**SELECTION:**
§ 2.3 Business Clients with Foreign Employees

LibraryRights of Foreign Nationals (OSBar) (2020 Ed.)
§ 2.3 BUSINESS CLIENTS WITH FOREIGN EMPLOYEES

If the client is a business that seeks to employ or does employ foreign workers who are not LPRs (see § 2.2), then a number of rules apply to those employees that do not apply to U.S. citizens or LPR employees. Although this chapter will not address all of these possible issues—given that each case invariably has a unique set of facts—two critical areas that will impact the business transactional practice and that occur on a regular basis are discussed in § 2.3-1 to § 2.3-2.

§ 2.3-1 Treatment of Foreign Employees during a Merger, Acquisition, or Other Corporate Restructuring

When a merger or acquisition occurs, the most common question is how the transaction will impact the immigration status of foreign employees, either nonimmigrant temporary workers or employees who have not yet completed the process of obtaining permanent residence. For the nonimmigrant who does not have an application for permanent residence pending and whose employment is not dependent on who owns the employing entity, the answer is straightforward: as part of the merger or acquisition, the surviving or acquiring entity should accept in writing all immigration obligations of the predecessor entity. Often this is done as an addendum to the purchase agreement, but it must be done in writing. If the employee is an H-1B status holder (see § 2.2) for whom a public access file (PAF) must be maintained for review by any interested party (see 20 CFR § 655.760), a responsible official of the new employing entity must place a sworn statement in the PAF stating that the entity accepts all obligations, liabilities, and undertakings under the labor condition applications (LCAs) filed by the predecessor employing entity, together with a list of each affected LCA and its date of certification, and a description of the actual wage system and the Federal Employer Identification Number of the new employing entity. See 20 CFR § 655.730(e)(1). See generally 8 USC § 1182(n); 20 CFR pt 655 subpt H. If any of the terms and conditions of employment are changing, then the attorney should consult with immigration counsel to determine whether an amended petition must be filed and when.

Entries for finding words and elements
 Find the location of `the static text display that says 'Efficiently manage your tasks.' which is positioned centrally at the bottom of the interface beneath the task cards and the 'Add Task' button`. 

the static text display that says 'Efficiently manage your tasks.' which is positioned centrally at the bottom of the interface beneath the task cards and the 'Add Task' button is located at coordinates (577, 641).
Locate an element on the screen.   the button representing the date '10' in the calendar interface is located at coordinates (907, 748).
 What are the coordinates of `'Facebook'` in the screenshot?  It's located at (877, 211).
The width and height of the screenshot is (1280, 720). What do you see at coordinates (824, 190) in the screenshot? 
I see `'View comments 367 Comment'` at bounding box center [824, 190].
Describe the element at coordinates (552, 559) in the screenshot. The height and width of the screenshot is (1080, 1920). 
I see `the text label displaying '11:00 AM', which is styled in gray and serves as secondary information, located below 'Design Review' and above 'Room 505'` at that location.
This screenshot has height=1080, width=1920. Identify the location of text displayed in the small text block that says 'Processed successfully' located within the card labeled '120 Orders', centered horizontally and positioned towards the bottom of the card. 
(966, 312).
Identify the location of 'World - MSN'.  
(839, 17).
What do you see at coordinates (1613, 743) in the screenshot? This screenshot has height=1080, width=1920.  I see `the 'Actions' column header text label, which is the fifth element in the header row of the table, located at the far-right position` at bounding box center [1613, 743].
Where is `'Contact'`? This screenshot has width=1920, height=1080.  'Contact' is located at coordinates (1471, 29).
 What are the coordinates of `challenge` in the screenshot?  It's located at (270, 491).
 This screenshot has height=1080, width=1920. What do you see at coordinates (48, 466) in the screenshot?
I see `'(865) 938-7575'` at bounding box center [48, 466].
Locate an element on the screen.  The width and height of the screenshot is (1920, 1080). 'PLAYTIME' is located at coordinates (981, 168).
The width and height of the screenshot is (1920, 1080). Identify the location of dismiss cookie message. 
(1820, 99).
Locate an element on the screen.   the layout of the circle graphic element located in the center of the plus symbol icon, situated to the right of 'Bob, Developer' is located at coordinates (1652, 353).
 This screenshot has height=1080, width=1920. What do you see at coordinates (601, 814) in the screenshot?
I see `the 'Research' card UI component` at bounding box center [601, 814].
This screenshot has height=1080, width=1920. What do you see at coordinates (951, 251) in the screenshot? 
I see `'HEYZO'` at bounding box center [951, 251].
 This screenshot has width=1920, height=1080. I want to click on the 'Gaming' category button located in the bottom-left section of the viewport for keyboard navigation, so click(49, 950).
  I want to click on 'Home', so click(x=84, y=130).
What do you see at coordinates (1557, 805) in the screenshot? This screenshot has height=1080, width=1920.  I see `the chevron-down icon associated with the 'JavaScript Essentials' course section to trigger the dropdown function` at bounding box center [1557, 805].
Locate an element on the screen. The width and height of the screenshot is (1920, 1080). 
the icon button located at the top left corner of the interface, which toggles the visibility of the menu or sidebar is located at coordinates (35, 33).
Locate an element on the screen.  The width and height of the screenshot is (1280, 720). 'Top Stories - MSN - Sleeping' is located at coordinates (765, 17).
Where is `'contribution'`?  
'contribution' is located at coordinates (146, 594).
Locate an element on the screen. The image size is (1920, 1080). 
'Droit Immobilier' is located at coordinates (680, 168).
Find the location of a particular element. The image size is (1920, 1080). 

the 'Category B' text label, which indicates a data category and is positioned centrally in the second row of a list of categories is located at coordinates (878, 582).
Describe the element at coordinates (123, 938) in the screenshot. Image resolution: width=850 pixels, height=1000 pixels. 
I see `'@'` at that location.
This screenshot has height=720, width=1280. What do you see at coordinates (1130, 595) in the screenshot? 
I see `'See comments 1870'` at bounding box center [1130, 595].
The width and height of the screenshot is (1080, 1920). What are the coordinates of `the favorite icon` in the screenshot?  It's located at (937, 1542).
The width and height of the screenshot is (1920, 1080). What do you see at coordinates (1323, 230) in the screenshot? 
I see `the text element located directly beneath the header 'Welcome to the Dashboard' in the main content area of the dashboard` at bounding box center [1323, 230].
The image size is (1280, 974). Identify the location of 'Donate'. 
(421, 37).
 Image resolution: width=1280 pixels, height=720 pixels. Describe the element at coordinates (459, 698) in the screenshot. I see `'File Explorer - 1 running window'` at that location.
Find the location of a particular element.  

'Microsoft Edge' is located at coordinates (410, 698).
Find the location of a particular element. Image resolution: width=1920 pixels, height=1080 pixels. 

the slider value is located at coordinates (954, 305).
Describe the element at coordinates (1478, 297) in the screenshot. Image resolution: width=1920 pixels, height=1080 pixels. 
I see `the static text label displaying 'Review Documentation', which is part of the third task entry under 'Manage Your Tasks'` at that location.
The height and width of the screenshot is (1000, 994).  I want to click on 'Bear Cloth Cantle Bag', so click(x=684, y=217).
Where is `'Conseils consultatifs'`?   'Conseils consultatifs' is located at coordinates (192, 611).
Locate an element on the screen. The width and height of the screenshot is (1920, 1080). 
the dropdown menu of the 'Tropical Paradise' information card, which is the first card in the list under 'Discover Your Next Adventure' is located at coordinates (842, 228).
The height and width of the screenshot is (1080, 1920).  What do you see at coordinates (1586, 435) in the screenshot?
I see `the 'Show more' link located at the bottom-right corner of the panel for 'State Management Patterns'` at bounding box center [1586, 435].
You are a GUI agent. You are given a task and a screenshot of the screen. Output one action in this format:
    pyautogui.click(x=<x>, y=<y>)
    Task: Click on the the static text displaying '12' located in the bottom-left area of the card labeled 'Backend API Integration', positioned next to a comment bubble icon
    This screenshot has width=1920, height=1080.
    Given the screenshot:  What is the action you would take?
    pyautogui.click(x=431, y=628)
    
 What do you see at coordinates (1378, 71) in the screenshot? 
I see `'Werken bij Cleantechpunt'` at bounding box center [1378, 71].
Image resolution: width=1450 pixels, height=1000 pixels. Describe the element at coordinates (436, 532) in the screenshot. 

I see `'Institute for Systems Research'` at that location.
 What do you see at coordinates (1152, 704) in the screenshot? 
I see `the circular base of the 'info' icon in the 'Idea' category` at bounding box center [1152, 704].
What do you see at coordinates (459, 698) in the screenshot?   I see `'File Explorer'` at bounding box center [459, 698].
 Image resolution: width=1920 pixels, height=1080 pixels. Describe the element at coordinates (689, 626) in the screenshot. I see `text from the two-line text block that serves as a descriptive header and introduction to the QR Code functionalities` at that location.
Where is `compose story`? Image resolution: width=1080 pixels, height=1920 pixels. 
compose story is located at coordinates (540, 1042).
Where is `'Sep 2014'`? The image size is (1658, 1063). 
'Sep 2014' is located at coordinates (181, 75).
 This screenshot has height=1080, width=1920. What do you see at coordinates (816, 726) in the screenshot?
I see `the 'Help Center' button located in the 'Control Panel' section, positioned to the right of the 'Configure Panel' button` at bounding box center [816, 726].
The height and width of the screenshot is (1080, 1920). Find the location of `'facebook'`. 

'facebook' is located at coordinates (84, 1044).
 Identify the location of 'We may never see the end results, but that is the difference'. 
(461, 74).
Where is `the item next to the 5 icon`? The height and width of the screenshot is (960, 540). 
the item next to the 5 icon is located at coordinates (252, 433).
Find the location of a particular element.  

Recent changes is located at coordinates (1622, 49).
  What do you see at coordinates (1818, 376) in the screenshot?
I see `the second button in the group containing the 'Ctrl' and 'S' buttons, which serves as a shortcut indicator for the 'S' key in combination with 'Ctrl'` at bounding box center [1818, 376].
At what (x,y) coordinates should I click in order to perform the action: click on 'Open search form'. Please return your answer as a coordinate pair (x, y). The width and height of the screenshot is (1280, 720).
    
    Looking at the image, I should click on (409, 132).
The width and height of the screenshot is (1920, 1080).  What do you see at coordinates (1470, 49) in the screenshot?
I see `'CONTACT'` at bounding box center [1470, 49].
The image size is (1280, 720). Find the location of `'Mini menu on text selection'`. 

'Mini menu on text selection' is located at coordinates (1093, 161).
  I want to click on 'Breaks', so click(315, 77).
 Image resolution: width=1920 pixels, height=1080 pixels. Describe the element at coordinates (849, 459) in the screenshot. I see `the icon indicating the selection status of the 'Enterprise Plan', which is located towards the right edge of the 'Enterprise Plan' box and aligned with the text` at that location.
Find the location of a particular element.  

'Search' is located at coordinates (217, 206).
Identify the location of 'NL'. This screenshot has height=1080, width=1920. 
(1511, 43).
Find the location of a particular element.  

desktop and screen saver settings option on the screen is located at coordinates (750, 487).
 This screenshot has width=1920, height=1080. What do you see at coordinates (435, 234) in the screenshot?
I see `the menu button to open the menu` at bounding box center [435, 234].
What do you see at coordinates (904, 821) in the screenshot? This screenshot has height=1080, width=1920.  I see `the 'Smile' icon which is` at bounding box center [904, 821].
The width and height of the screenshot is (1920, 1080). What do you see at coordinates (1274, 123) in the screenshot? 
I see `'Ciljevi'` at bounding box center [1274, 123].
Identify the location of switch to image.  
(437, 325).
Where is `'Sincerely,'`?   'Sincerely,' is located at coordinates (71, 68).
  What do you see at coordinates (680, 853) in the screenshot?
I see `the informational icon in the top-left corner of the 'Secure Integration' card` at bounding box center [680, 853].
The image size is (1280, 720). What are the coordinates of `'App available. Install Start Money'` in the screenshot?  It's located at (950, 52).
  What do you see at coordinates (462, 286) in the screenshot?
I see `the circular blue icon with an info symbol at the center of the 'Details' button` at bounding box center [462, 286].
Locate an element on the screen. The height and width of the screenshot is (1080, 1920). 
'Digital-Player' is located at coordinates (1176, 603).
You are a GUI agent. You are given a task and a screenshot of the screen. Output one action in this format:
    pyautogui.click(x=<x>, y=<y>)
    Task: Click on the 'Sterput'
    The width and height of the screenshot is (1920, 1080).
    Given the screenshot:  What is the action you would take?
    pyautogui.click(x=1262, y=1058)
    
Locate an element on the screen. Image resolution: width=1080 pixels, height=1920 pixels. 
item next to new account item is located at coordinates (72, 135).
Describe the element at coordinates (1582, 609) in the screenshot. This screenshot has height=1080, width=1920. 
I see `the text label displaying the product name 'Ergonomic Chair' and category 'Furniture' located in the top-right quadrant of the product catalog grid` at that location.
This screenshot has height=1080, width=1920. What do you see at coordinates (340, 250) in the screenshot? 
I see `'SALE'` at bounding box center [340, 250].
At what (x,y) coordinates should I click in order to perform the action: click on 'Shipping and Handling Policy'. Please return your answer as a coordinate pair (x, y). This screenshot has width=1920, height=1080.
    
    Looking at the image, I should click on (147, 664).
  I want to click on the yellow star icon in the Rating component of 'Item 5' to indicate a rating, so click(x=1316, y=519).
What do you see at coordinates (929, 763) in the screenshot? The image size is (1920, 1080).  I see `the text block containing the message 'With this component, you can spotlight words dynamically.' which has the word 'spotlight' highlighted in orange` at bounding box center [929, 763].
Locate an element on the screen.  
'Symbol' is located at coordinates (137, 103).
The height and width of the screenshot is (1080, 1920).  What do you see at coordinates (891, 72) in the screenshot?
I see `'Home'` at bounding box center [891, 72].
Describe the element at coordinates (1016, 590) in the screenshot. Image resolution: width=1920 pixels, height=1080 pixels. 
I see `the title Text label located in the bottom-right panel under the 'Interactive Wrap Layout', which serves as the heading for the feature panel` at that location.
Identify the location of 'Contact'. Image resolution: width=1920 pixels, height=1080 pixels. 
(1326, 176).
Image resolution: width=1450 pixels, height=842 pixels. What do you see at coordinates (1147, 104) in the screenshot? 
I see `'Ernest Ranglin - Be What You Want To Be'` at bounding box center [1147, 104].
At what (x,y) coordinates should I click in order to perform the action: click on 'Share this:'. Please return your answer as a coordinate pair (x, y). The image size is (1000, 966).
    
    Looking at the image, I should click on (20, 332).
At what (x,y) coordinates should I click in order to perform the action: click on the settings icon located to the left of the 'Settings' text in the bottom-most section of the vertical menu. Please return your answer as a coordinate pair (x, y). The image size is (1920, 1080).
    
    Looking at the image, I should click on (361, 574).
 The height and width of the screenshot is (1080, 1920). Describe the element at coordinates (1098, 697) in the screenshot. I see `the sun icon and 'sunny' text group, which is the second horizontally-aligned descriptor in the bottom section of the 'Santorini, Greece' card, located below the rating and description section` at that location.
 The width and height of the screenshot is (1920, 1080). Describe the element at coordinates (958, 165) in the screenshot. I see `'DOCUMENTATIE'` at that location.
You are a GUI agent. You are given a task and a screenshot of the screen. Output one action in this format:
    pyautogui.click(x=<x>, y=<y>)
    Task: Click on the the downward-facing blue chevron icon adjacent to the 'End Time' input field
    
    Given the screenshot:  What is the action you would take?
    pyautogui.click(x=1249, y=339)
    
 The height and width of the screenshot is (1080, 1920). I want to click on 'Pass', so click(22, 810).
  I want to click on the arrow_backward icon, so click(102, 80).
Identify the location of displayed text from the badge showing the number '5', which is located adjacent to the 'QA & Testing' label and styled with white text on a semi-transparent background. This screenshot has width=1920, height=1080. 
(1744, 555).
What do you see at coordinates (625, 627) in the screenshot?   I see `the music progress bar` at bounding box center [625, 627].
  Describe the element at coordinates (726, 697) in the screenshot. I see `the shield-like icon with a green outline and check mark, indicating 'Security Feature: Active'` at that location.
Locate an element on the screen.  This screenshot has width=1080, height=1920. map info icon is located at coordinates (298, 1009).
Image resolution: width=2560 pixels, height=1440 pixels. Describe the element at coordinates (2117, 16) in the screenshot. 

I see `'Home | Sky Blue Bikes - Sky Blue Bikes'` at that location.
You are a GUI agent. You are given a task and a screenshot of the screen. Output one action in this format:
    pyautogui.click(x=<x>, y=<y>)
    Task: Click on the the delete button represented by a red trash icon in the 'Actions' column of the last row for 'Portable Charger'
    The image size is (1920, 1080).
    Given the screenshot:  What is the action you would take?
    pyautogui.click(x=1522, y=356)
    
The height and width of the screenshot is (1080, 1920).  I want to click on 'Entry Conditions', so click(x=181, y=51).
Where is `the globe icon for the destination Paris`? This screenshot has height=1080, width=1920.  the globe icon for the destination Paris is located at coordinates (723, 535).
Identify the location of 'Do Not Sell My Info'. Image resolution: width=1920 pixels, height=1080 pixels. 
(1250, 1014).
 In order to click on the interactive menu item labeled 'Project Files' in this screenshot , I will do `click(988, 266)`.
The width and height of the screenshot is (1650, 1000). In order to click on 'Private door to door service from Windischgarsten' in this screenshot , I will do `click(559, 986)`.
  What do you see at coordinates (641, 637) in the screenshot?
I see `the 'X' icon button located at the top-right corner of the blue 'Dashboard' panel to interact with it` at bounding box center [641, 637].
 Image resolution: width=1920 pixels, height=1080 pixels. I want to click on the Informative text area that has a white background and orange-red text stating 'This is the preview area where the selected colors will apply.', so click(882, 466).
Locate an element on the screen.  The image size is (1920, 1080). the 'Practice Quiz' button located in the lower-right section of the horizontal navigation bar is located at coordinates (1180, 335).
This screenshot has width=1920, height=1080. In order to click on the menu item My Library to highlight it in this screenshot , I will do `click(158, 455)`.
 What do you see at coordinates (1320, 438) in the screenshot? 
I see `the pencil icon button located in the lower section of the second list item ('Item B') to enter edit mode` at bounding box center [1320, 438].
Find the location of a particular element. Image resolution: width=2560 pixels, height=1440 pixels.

**SET TASKS:**
1) Do these statements agree with the foreign employees section? Answer yes or no for each and quote the deciding words. (a) The acquiring entity may accept the predecessor's immigration obligations orally. (b) The chapter addresses every possible issue concerning foreign employees. (c) The sworn statement placed in the PAF must include the new employing entity's Federal Employer Identification Number.
2) Translate this sentence from the foreign employees section into Spanish: "Often this is done as an addendum to the purchase agreement, but it must be done in writing."
3) Transcribe the foreign employees section, starting with "LibraryRights of Foreign" and going on through "to § 2.3-2.".

**SOLUTIONS:**
1)
(a) No: "but it must be done in writing."
(b) No: "Although this chapter will not address all of these possible issues"
(c) Yes: "and the Federal Employer Identification Number of the new employing entity"

2) A menudo esto se hace como un anexo al contrato de compraventa, pero debe hacerse por escrito.

3)
LibraryRights of Foreign Nationals (OSBar) (2020 Ed.)
§ 2.3 BUSINESS CLIENTS WITH FOREIGN EMPLOYEES

If the client is a business that seeks to employ or does employ foreign workers who are not LPRs (see § 2.2), then a number of rules apply to those employees that do not apply to U.S. citizens or LPR employees. Although this chapter will not address all of these possible issues—given that each case invariably has a unique set of facts—two critical areas that will impact the business transactional practice and that occur on a regular basis are discussed in § 2.3-1 to § 2.3-2.